Source document:
Context
I’m pretty sure that you already had renamed or removed a model in dbt and after few weeks/months you noticed that you have the old model and the new one that co-exist in your data warehouse.
This is particularly annoying because it can be misleading especially when you aren’t the owner of the table and you don’t know which one is deprecated.
Unfortunately, dbt doesn’t offer the possibility to remove with just a command the deprecated models. But the good news is that with macros you can find a way to do it.
Two macros (or one if you want)
I created two macros to do it:
list_deleted_models.sql
{% macro list_deleted_models() -%}
-- First step, listing all the current_models
{%- if execute -%}
{%- set current_models = [] -%}
{%- for node in graph.nodes.values() -%}
{%- do current_models.append(node.name) -%}
{%- endfor -%}
{%- endif -%}
-- Extract the table_catalog, schema, table_name and command 'BASE + the name of the table'
select
table_catalog,
table_schema,
table_name,
concat(
replace(table_type, 'BASE ', ''),
concat(
' `{{target.database}}.{{target.schema}}', '.', concat(table_name, '`')
)
) as command
from `region-eu.information_schema.tables` -- Since I have my datasets set on the EU region this is why I use this to list all existing tables
where
-- I filter all tables that doesn't exist in my current_models variable
upper(table_name) not in (
{%- for model in current_models -%}
'{{ model.upper() }}' {%- if not loop.last -%}, {% endif -%}
{%- endfor -%}
)
-- I filter by using regex in order to only check models in staging/hub/mart/expo/snapshot/seeds layers to avoid removing raw data
and regexp_contains(
lower(table_name), r'^(stg|prep|fact|fct|dim|mart|expo|snapshot|seed)_'
)
and regexp_contains(
lower(table_schema), r'_(staging|seeds|mart|hub|expo|snapshots)$'
)

Data provided:
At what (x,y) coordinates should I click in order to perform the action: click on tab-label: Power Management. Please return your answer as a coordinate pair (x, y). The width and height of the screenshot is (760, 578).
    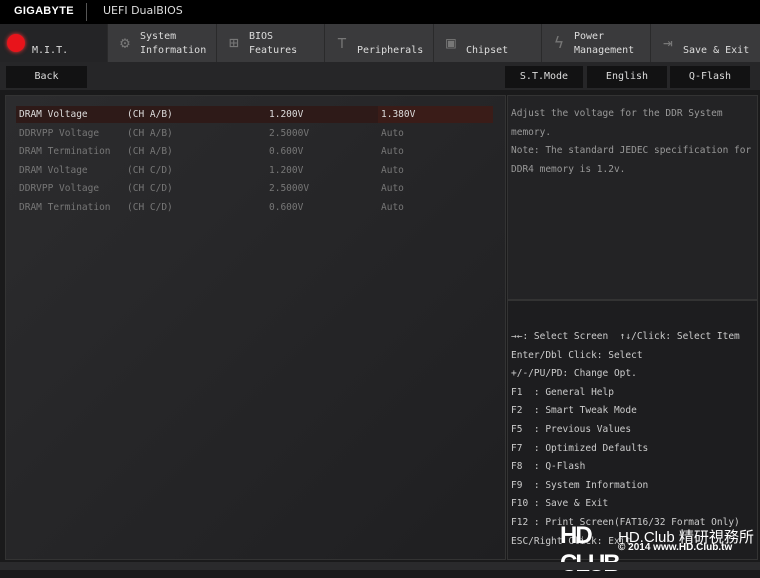
    Looking at the image, I should click on (604, 44).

Your goal: Extend the write-up on cleaning up deprecated dbt models, starting right after its last shown line.

Answer to the problem:
{%- endmacro %}
delete_old_models.sql
{% macro delete_old_models() -%}
{% set query = list_deleted_models() %}
{% set results = run_query(query) %}
{% set drop_commands = [] %}
{# Process the query results #}
{% if results and results.columns %}
{% for row in results.rows %}
{% set catalog = row['table_catalog'] %}
{% set dataset = row['table_schema'] %}
{% set table = row['table_name'] %}
{# Construct the DROP TABLE command #}
{% set drop_command = "DROP TABLE {}.{}.{}".format(catalog, dataset, table) %}
{% do drop_commands.append(drop_command) %}
{% endfor %}
{% endif %}
{# Execute each DROP TABLE command #}
{% for command in drop_commands %}
{% do run_query(command) %}
{% endfor %}
{% endmacro %}
I split it in two macros to avoid having 1 big macro to maintain but it’s totally relevant to have only one macro to call.
on-run-end
config
Then I use the on-run-end
project config in dbt_project.yml
in order to execute the delete_old_models
macro at each run.
on-run-end:
- "{{ delete_old_models() }}"
Based on that everyday the removed models are deleted in BigQuery.
Conclusion
Here a quick method to delete deprecated models for BigQuery but I’m pretty convinced that it could be done elsewhere.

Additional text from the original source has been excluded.